Update the rows below by changing every "screenshot" to "image" and leaving everything else unchanged. Leave the pictures out of your answer.

THE RECORDS
········
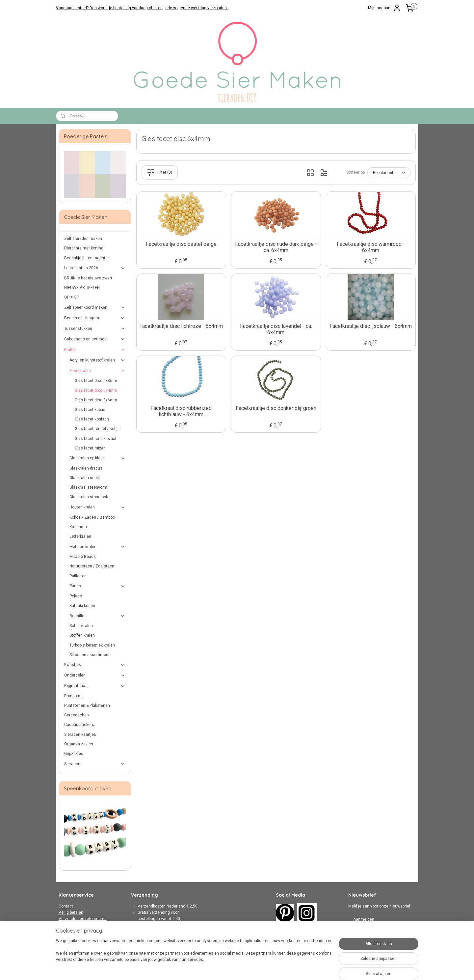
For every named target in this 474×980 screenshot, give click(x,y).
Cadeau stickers (79, 725)
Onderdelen (95, 676)
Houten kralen (98, 508)
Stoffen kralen (82, 635)
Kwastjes (95, 665)
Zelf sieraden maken (83, 239)
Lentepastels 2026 (95, 268)
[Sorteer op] (388, 173)
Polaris (76, 596)
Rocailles (98, 616)
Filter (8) (159, 172)
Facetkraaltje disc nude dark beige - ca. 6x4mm (276, 247)
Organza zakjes (79, 744)
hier (175, 944)
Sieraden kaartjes (80, 735)
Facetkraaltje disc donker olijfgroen (276, 408)
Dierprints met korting (84, 248)
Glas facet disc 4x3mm (96, 380)
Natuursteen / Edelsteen (92, 566)
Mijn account (384, 8)
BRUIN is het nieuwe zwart (88, 278)
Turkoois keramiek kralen (92, 645)
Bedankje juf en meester (87, 258)
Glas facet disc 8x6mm (96, 400)
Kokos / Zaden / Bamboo (92, 517)
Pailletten (78, 576)
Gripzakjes (74, 754)
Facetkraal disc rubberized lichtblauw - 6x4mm (181, 411)
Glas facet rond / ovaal (95, 439)
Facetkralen (98, 371)
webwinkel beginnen (254, 968)
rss (230, 968)
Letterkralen (80, 536)
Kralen (95, 350)
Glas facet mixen (90, 448)
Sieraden (95, 764)
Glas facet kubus (90, 410)
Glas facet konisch (92, 419)
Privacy (65, 932)
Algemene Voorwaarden (81, 925)
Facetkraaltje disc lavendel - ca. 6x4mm (276, 329)
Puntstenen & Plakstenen (87, 705)
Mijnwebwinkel (310, 968)
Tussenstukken (95, 329)
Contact (66, 906)
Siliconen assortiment (89, 655)
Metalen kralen (98, 547)
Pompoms (73, 696)
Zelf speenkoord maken (95, 307)
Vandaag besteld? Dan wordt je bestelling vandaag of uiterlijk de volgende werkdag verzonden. (142, 8)
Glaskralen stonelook (89, 497)
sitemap (217, 968)
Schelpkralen (81, 626)
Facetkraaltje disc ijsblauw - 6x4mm (371, 326)
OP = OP (71, 297)
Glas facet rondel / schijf (97, 429)
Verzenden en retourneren (82, 919)
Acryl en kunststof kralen (98, 360)
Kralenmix (78, 527)
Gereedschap (76, 715)
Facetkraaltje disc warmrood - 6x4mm (370, 247)
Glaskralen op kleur (98, 458)
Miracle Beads (82, 557)
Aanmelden (364, 920)
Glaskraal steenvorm (88, 487)
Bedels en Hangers (95, 318)
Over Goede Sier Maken (80, 938)
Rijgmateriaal (95, 686)
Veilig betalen (71, 912)
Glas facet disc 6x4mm (96, 390)
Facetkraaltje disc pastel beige (181, 244)
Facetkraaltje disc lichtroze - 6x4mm (181, 326)
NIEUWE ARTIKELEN (82, 288)
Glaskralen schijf (85, 478)
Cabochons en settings (95, 339)
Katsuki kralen (82, 606)
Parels (98, 586)
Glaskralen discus (86, 468)
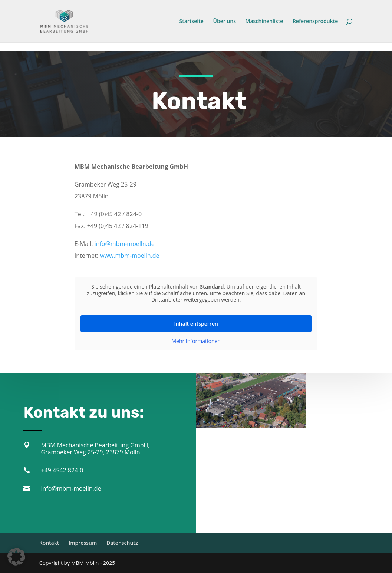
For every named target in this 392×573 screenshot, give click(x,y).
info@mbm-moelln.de (125, 242)
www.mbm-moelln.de (129, 254)
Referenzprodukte (315, 22)
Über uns (224, 22)
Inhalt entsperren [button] (196, 321)
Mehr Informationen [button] (196, 339)
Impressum (83, 543)
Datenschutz (122, 543)
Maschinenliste (264, 22)
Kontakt (49, 543)
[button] (16, 557)
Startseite (191, 22)
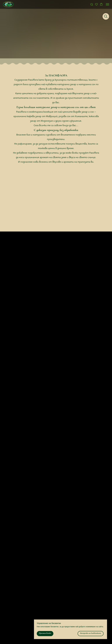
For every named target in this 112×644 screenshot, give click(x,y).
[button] (92, 4)
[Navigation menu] (108, 4)
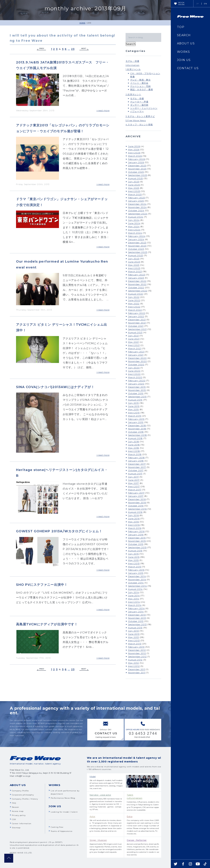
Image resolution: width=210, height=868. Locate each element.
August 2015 (135, 551)
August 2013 (135, 628)
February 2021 (136, 352)
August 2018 (135, 438)
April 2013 (134, 641)
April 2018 (134, 451)
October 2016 (136, 506)
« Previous (41, 49)
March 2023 (135, 271)
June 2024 (134, 223)
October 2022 (136, 287)
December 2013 (137, 615)
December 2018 (137, 426)
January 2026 (136, 162)
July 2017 (134, 477)
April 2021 (134, 345)
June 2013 (134, 634)
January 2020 (136, 384)
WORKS (183, 52)
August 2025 (135, 178)
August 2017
········
TASK RESPONSE
For every named target in this 474×980 image, give click(x,y).
Cadeau stickers (79, 725)
Onderdelen (95, 676)
Houten kralen (98, 508)
Stoffen kralen (82, 635)
Kwastjes (95, 665)
Zelf sieraden maken (83, 239)
Lentepastels 2026 (95, 268)
[Sorteer op] (388, 173)
Polaris (76, 596)
Rocailles (98, 616)
Filter (8) (159, 172)
Facetkraaltje disc nude dark beige - ca. 6x4mm (276, 247)
Organza zakjes (79, 744)
hier (175, 944)
Sieraden kaartjes (80, 735)
Facetkraaltje disc donker olijfgroen (276, 408)
Dierprints met korting (84, 248)
Glas facet disc 4x3mm (96, 380)
Natuursteen / Edelsteen (92, 566)
Mijn account (384, 8)
BRUIN is het nieuwe zwart (88, 278)
Turkoois keramiek kralen (92, 645)
Bedankje juf en meester (87, 258)
Glas facet disc 8x6mm (96, 400)
Kokos / Zaden / Bamboo (92, 517)
Pailletten (78, 576)
Gripzakjes (74, 754)
Facetkraal disc rubberized lichtblauw - 6x4mm (181, 411)
Glas facet rond / ovaal (95, 439)
Facetkralen (98, 371)
webwinkel beginnen (254, 968)
rss (230, 968)
Letterkralen (80, 536)
Kralen (95, 350)
Glas facet mixen (90, 448)
Sieraden (95, 764)
Glas facet kubus (90, 410)
Glas facet konisch (92, 419)
Privacy (65, 932)
Algemene Voorwaarden (81, 925)
Facetkraaltje disc lavendel - ca. 6x4mm (276, 329)
Puntstenen & Plakstenen (87, 705)
Mijnwebwinkel (310, 968)
Tussenstukken (95, 329)
Contact (66, 906)
Siliconen assortiment (89, 655)
Metalen kralen (98, 547)
Pompoms (73, 696)
Zelf speenkoord maken (95, 307)
Vandaag besteld? Dan wordt je bestelling vandaag of uiterlijk de volgende werkdag verzonden. (142, 8)
Glaskralen stonelook (89, 497)
sitemap (217, 968)
Schelpkralen (81, 626)
Facetkraaltje disc ijsblauw - 6x4mm (371, 326)
OP = OP (71, 297)
Glas facet rondel / schijf (97, 429)
Verzenden en retourneren (82, 919)
Acryl en kunststof kralen (98, 360)
Kralenmix (78, 527)
Gereedschap (76, 715)
Facetkraaltje disc warmrood - 6x4mm (370, 247)
Glaskralen op kleur (98, 458)
Miracle Beads (82, 557)
Aanmelden (364, 920)
Glaskraal steenvorm (88, 487)
Bedels en Hangers (95, 318)
Over Goede Sier Maken (80, 938)
Rijgmateriaal (95, 686)
Veilig betalen (71, 912)
Glas facet disc 6x4mm (96, 390)
Facetkraaltje disc pastel beige (181, 244)
Facetkraaltje disc lichtroze - 6x4mm (181, 326)
NIEUWE ARTIKELEN (82, 288)
Glaskralen schijf (85, 478)
Cabochons en settings (95, 339)
Katsuki kralen (82, 606)
Parels (98, 586)
Glaskralen discus (86, 468)
For every named target in this 392×573 image, give click(x,y).
info@mbm-moelln.de (125, 242)
www.mbm-moelln.de (129, 254)
Referenzprodukte (315, 22)
Über uns (224, 22)
Inhalt entsperren [button] (196, 321)
Mehr Informationen [button] (196, 339)
Impressum (83, 543)
Datenschutz (122, 543)
Maschinenliste (264, 22)
Kontakt (49, 543)
[button] (16, 557)
Startseite (191, 22)
For every named target in this 112×644 image, give click(x,y).
[button] (92, 4)
[Navigation menu] (108, 4)
Image resolution: width=210, height=868. Locate each element.
August 2015 (135, 551)
August 2013 (135, 628)
February 2021 (136, 352)
August 2018 (135, 438)
April 2013 (134, 641)
April 2018 (134, 451)
October 2016 (136, 506)
« Previous (41, 49)
March 2023 (135, 271)
June 2024 (134, 223)
October 2022 (136, 287)
December 2013 (137, 615)
December 2018 (137, 426)
January 2026 (136, 162)
July 2017 (134, 477)
April 2021 (134, 345)
June 2013 (134, 634)
January 2020 (136, 384)
WORKS (183, 52)
August 2025 (135, 178)
August 2017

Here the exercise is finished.